→ DATASET
########

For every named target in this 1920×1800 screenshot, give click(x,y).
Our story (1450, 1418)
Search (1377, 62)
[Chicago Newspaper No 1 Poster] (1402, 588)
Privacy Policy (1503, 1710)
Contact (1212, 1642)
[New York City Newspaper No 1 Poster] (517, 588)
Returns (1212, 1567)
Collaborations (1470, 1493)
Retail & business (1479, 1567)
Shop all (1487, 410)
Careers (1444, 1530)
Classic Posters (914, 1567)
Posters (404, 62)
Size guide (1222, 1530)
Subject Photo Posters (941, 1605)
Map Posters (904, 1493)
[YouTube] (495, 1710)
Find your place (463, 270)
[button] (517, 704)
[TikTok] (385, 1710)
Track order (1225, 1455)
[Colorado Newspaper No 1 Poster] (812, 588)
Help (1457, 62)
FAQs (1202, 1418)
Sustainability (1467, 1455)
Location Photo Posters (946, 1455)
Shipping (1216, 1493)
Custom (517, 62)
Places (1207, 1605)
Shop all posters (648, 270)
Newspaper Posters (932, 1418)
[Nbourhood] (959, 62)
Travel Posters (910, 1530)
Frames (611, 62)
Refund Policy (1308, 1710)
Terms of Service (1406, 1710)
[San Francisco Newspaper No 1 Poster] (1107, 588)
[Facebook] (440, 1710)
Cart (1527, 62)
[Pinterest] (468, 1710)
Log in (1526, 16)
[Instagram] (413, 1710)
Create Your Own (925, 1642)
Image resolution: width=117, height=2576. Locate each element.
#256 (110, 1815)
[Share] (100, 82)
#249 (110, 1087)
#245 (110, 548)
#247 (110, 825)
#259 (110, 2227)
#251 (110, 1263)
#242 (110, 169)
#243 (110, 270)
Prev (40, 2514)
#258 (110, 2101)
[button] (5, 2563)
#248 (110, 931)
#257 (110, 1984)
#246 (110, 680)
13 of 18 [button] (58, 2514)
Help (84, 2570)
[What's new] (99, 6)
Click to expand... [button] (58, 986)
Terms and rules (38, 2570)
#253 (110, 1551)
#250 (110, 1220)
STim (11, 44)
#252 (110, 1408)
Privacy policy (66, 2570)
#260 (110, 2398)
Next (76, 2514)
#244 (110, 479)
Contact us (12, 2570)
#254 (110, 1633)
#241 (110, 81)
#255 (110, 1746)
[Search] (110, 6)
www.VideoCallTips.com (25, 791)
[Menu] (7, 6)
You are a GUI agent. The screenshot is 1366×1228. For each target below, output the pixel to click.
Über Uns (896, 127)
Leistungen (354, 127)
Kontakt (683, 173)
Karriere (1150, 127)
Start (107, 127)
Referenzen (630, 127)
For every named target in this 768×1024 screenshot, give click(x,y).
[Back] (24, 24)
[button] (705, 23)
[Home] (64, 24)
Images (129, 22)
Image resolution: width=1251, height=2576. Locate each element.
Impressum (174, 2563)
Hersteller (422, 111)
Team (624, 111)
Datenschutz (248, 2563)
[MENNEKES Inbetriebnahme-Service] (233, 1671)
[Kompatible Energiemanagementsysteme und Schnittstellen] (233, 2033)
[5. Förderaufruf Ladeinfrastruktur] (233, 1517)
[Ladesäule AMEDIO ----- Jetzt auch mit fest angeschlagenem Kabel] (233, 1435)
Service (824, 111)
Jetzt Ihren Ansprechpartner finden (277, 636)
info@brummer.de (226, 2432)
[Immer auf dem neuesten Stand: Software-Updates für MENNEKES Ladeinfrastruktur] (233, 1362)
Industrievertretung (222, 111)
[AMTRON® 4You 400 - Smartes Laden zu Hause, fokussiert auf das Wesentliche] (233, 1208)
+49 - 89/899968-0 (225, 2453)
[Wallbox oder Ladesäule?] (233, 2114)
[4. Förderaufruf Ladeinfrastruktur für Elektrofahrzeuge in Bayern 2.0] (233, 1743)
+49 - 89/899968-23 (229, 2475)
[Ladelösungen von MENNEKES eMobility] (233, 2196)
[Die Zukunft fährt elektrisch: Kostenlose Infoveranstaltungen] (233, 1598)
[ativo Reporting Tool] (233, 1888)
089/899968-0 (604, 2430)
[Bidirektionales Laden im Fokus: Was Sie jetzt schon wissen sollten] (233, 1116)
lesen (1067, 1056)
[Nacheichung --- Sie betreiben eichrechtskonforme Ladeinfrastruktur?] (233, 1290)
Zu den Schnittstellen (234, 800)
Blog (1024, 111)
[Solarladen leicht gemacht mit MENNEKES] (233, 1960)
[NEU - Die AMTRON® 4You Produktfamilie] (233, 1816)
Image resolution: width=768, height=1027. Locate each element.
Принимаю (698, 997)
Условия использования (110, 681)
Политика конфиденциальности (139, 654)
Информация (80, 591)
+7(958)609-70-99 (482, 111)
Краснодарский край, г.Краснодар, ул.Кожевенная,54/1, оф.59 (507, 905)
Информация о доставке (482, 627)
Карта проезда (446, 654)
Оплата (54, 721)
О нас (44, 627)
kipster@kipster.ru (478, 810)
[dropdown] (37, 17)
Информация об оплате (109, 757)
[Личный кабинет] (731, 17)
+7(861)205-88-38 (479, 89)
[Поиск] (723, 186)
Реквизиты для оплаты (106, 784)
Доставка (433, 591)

########

→ WHAT IS NEEDED
All entries must be printed exactly, with nothing omitted.

→ SOLUTION TO THE PROBLEM
For every named target in this 1920×1800 screenshot, give click(x,y).
Our story (1450, 1418)
Search (1377, 62)
[Chicago Newspaper No 1 Poster] (1402, 588)
Privacy Policy (1503, 1710)
Contact (1212, 1642)
[New York City Newspaper No 1 Poster] (517, 588)
Returns (1212, 1567)
Collaborations (1470, 1493)
Retail & business (1479, 1567)
Shop all (1487, 410)
Careers (1444, 1530)
Classic Posters (914, 1567)
Posters (404, 62)
Size guide (1222, 1530)
Subject Photo Posters (941, 1605)
Map Posters (904, 1493)
[YouTube] (495, 1710)
Find your place (463, 270)
[button] (517, 704)
[TikTok] (385, 1710)
Track order (1225, 1455)
[Colorado Newspaper No 1 Poster] (812, 588)
Help (1457, 62)
FAQs (1202, 1418)
Sustainability (1467, 1455)
Location Photo Posters (946, 1455)
Shipping (1216, 1493)
Custom (517, 62)
Places (1207, 1605)
Shop all posters (648, 270)
Newspaper Posters (932, 1418)
[Nbourhood] (959, 62)
Travel Posters (910, 1530)
Frames (611, 62)
Refund Policy (1308, 1710)
Terms of Service (1406, 1710)
[San Francisco Newspaper No 1 Poster] (1107, 588)
[Facebook] (440, 1710)
Cart (1527, 62)
[Pinterest] (468, 1710)
Log in (1526, 16)
[Instagram] (413, 1710)
Create Your Own (925, 1642)
Image resolution: width=117, height=2576. Locate each element.
#256 (110, 1815)
[Share] (100, 82)
#249 (110, 1087)
#245 (110, 548)
#247 (110, 825)
#259 (110, 2227)
#251 (110, 1263)
#242 (110, 169)
#243 (110, 270)
Prev (40, 2514)
#258 (110, 2101)
[button] (5, 2563)
#248 (110, 931)
#257 (110, 1984)
#246 (110, 680)
13 of 18 [button] (58, 2514)
Help (84, 2570)
[What's new] (99, 6)
Click to expand... [button] (58, 986)
Terms and rules (38, 2570)
#253 (110, 1551)
#250 (110, 1220)
STim (11, 44)
#252 (110, 1408)
Privacy policy (66, 2570)
#260 (110, 2398)
Next (76, 2514)
#244 (110, 479)
Contact us (12, 2570)
#254 (110, 1633)
#241 (110, 81)
#255 (110, 1746)
[Search] (110, 6)
www.VideoCallTips.com (25, 791)
[Menu] (7, 6)
You are a GUI agent. The screenshot is 1366×1228. For each target below, output the pixel to click.
Über Uns (896, 127)
Leistungen (354, 127)
Kontakt (683, 173)
Karriere (1150, 127)
Start (107, 127)
Referenzen (630, 127)
For every named target in this 768×1024 screenshot, give click(x,y).
[Back] (24, 24)
[button] (705, 23)
[Home] (64, 24)
Images (129, 22)
Image resolution: width=1251, height=2576. Locate each element.
Impressum (174, 2563)
Hersteller (422, 111)
Team (624, 111)
Datenschutz (248, 2563)
[MENNEKES Inbetriebnahme-Service] (233, 1671)
[Kompatible Energiemanagementsysteme und Schnittstellen] (233, 2033)
[5. Förderaufruf Ladeinfrastruktur] (233, 1517)
[Ladesäule AMEDIO ----- Jetzt auch mit fest angeschlagenem Kabel] (233, 1435)
Service (824, 111)
Jetzt Ihren Ansprechpartner finden (277, 636)
info@brummer.de (226, 2432)
[Immer auf dem neuesten Stand: Software-Updates für MENNEKES Ladeinfrastruktur] (233, 1362)
Industrievertretung (222, 111)
[AMTRON® 4You 400 - Smartes Laden zu Hause, fokussiert auf das Wesentliche] (233, 1208)
+49 - 89/899968-0 (225, 2453)
[Wallbox oder Ladesäule?] (233, 2114)
[4. Förderaufruf Ladeinfrastruktur für Elektrofahrzeuge in Bayern 2.0] (233, 1743)
+49 - 89/899968-23 (229, 2475)
[Ladelösungen von MENNEKES eMobility] (233, 2196)
[Die Zukunft fährt elektrisch: Kostenlose Infoveranstaltungen] (233, 1598)
[ativo Reporting Tool] (233, 1888)
089/899968-0 (604, 2430)
[Bidirektionales Laden im Fokus: Was Sie jetzt schon wissen sollten] (233, 1116)
lesen (1067, 1056)
[Nacheichung --- Sie betreiben eichrechtskonforme Ladeinfrastruktur?] (233, 1290)
Zu den Schnittstellen (234, 800)
Blog (1024, 111)
[Solarladen leicht gemacht mit MENNEKES] (233, 1960)
[NEU - Die AMTRON® 4You Produktfamilie] (233, 1816)
Image resolution: width=768, height=1027. Locate each element.
Принимаю (698, 997)
Условия использования (110, 681)
Политика конфиденциальности (139, 654)
Информация (80, 591)
+7(958)609-70-99 (482, 111)
Краснодарский край, г.Краснодар, ул.Кожевенная,54/1, оф.59 (507, 905)
Информация о доставке (482, 627)
Карта проезда (446, 654)
Оплата (54, 721)
О нас (44, 627)
kipster@kipster.ru (478, 810)
[dropdown] (37, 17)
Информация об оплате (109, 757)
[Личный кабинет] (731, 17)
+7(861)205-88-38 (479, 89)
[Поиск] (723, 186)
Реквизиты для оплаты (106, 784)
Доставка (433, 591)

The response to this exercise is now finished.